## PROBLEM TO WORK ON
Reproduce the rows below word for word, starting at the first row and ending at the line that contains "point(119,99)". Include both ends and nothing else.

(Data pulled from a collection)
-- START --

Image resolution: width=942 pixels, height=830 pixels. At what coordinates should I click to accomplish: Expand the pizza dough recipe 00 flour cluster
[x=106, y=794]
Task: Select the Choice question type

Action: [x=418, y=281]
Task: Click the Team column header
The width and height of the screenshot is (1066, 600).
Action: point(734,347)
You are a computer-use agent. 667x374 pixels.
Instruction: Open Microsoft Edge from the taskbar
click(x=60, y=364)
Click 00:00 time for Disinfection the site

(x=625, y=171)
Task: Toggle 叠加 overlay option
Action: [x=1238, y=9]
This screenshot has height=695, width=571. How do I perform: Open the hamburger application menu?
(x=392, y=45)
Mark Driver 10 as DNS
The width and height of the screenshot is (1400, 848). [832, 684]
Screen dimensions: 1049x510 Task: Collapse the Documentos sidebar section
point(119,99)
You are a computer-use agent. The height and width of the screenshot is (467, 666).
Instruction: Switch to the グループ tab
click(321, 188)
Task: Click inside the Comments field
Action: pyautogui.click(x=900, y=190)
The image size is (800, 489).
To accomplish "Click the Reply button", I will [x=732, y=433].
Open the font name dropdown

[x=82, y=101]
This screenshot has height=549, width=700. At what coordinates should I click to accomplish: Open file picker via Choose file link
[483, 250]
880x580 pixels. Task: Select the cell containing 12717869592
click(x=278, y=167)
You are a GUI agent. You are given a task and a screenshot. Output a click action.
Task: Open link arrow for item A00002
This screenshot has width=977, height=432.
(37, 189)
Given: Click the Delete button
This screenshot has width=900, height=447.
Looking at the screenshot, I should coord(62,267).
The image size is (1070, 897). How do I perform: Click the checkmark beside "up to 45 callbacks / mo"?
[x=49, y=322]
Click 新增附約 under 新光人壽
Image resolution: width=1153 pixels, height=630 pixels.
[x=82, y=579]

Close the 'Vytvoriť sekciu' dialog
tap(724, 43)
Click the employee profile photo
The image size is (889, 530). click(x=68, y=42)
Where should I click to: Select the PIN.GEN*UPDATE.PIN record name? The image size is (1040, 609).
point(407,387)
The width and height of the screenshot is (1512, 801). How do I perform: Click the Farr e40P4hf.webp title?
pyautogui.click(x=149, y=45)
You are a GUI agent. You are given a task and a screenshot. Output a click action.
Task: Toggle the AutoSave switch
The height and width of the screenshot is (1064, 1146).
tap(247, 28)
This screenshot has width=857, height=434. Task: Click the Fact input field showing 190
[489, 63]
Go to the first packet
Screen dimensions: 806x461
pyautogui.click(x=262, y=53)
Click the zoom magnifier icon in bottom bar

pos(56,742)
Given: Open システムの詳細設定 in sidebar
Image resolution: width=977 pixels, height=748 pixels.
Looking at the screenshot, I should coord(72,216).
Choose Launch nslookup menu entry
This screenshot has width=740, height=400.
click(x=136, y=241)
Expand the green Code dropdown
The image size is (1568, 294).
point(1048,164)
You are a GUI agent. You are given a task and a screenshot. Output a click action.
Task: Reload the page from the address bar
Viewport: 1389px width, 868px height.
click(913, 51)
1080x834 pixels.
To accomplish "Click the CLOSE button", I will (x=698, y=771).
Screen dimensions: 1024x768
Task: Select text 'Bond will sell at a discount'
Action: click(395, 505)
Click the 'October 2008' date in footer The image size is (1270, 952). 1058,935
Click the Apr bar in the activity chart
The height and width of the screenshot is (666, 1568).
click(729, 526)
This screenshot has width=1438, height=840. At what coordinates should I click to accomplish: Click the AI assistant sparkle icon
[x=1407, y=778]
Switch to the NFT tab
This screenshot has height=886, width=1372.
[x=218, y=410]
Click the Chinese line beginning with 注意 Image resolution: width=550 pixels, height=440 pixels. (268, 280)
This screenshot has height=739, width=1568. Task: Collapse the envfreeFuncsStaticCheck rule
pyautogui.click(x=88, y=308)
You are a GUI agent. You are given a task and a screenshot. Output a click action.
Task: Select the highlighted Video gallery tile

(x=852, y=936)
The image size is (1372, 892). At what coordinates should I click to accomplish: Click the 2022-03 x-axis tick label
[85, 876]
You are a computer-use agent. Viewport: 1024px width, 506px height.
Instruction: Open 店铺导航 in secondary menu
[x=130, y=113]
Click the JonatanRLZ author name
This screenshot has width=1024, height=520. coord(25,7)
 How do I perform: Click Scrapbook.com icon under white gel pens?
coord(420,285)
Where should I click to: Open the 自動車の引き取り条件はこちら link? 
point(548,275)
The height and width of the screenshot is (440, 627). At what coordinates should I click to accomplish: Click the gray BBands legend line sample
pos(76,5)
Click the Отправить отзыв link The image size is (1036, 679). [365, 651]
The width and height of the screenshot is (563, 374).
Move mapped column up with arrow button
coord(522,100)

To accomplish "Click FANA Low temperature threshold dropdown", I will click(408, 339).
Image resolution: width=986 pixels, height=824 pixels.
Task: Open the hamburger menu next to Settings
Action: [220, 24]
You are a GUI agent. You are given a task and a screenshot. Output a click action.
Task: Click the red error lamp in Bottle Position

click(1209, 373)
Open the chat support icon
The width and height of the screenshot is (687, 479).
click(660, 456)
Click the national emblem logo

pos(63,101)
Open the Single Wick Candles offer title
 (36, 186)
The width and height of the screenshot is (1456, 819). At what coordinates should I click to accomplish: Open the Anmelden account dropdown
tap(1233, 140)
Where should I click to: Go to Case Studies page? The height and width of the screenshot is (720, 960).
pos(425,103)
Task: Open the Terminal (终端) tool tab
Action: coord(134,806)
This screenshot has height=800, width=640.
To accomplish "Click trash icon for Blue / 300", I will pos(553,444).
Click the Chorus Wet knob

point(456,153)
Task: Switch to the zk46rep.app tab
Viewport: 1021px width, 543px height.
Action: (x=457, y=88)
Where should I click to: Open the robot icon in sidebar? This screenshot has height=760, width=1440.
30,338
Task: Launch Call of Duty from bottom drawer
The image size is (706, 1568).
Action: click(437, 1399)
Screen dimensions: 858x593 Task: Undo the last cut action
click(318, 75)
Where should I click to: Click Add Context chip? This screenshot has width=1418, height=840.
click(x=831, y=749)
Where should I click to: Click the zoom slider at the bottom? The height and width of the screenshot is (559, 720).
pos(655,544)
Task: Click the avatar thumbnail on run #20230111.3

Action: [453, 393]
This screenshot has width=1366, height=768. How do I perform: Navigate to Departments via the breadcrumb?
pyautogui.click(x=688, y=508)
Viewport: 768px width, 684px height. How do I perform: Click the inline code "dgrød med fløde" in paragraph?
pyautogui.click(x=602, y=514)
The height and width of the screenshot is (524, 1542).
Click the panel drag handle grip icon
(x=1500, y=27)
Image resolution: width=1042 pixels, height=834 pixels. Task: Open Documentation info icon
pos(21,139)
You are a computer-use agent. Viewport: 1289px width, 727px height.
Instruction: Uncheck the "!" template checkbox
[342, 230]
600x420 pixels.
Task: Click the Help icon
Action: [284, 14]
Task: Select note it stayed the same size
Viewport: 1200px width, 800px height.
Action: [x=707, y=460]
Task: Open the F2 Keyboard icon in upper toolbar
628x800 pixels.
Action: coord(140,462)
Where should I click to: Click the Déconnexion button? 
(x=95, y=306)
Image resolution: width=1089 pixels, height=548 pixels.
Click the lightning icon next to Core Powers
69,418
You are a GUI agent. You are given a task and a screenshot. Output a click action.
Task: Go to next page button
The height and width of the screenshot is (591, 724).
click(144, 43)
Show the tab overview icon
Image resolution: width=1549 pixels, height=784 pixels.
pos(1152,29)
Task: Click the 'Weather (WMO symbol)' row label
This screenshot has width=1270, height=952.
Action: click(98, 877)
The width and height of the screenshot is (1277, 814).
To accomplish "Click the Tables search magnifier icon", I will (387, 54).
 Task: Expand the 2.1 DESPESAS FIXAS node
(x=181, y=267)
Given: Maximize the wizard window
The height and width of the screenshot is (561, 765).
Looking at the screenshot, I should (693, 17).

-- END --

## EXERCISE SOLUTION
Image resolution: width=942 pixels, height=830 pixels. At what coordinates should I click to accomplish: Expand the pizza dough recipe 00 flour cluster
[x=106, y=794]
Task: Select the Choice question type

Action: [x=418, y=281]
Task: Click the Team column header
The width and height of the screenshot is (1066, 600).
Action: point(734,347)
You are a computer-use agent. 667x374 pixels.
Instruction: Open Microsoft Edge from the taskbar
click(x=60, y=364)
Click 00:00 time for Disinfection the site

(x=625, y=171)
Task: Toggle 叠加 overlay option
Action: [x=1238, y=9]
This screenshot has height=695, width=571. How do I perform: Open the hamburger application menu?
(x=392, y=45)
Mark Driver 10 as DNS
The width and height of the screenshot is (1400, 848). [832, 684]
Screen dimensions: 1049x510 Task: Collapse the Documentos sidebar section
point(119,99)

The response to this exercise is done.